外に降りても問題ないとのことで降りたってみると、きわめて近代的な都市のようで、宇宙船の着港場があることを除けば、あまり地球の都会と変わらないように見える。
「まずは情報を探しつつ、買い物をしようと思ってね。ここは近場の星で一番何でも揃う場所だから。その宇宙服だけでは困るだろう?」
「まぁ確かに……みんな普通の服着てるし、着替えが無いのも困るな」
「私は女の子への気遣いがとても細やかなオニイサンなのだ」
「気遣いの細やかなオニイサンは宇宙に女の子拉致んないよ」
ドヤる宇宙オニイサンに突っ込むも、さらりと無視され「じゃ、早速行こうか」と手を取られる。ナチュラルに手を繋がれて慌てるも、振り解くのもどうかと思って、自分から握り直すことはせず、内心困りながらも無言で着いていく。
宇宙船の着港場付近は人の出入りが激しいからか栄えているようで、さほど歩くことなく一つのばかでかいモールに到着した。

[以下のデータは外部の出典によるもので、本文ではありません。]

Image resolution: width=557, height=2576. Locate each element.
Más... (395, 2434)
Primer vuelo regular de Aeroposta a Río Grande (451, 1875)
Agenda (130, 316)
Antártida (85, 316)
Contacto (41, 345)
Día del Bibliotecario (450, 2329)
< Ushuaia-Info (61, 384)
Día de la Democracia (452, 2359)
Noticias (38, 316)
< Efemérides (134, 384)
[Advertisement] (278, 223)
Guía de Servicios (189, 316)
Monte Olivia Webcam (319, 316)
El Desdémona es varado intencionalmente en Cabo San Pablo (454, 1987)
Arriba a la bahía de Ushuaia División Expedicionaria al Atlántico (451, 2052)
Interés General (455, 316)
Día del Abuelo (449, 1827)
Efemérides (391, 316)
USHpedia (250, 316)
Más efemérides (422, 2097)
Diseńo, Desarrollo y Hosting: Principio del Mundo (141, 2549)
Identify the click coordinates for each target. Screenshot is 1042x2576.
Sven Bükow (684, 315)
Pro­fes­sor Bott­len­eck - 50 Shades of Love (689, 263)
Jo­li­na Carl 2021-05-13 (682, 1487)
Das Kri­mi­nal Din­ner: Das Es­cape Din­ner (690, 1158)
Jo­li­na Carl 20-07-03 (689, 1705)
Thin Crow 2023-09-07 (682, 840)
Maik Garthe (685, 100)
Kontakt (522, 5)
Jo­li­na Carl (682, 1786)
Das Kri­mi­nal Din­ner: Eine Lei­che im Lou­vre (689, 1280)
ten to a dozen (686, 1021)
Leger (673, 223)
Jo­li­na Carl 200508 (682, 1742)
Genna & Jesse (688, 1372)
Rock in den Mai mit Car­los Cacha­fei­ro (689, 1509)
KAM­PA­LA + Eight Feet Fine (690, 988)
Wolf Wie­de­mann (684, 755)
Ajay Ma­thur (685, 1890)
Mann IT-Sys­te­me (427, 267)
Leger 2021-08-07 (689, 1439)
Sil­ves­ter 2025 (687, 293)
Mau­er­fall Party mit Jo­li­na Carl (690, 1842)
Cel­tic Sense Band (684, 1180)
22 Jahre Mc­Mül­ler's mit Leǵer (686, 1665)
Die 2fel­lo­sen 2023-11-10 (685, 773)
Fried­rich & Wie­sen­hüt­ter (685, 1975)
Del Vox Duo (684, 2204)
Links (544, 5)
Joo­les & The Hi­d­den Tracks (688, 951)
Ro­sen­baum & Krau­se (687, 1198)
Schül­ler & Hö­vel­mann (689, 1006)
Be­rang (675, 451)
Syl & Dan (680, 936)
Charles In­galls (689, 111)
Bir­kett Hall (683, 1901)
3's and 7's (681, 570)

「好きなお店で選んでいいよ、って言いたいところなんだけど、ごめんね。あんまりデートに費やせる時間も無くて、先にキミの特徴を伝えて服をいくつか用意させておいたから、着替えたらすぐ他のものも買いに行こう」
「それは良いんだけど……一応言っとくね?私お金無いよ」
「知ってるよ、もちろん私の奢りさ。宇宙を救う為の必要経費なんだから問題ない」
私は宇宙を救うのに要らない筈なんですけどね。まぁ奢ってくれるならそれはもちろんありがたい。
一つのお店に着くと、宇宙オニイサンはずかずかと中に入っていく。手を引かれるままに私も中へと入り、促されるまま渡された服を手にすると、フィッティングルームに押し込まれた。私も何の疑問も抱かず、宇宙服でこのモールを歩き回るわけにはいかないもんね、と手渡された服に袖を通した。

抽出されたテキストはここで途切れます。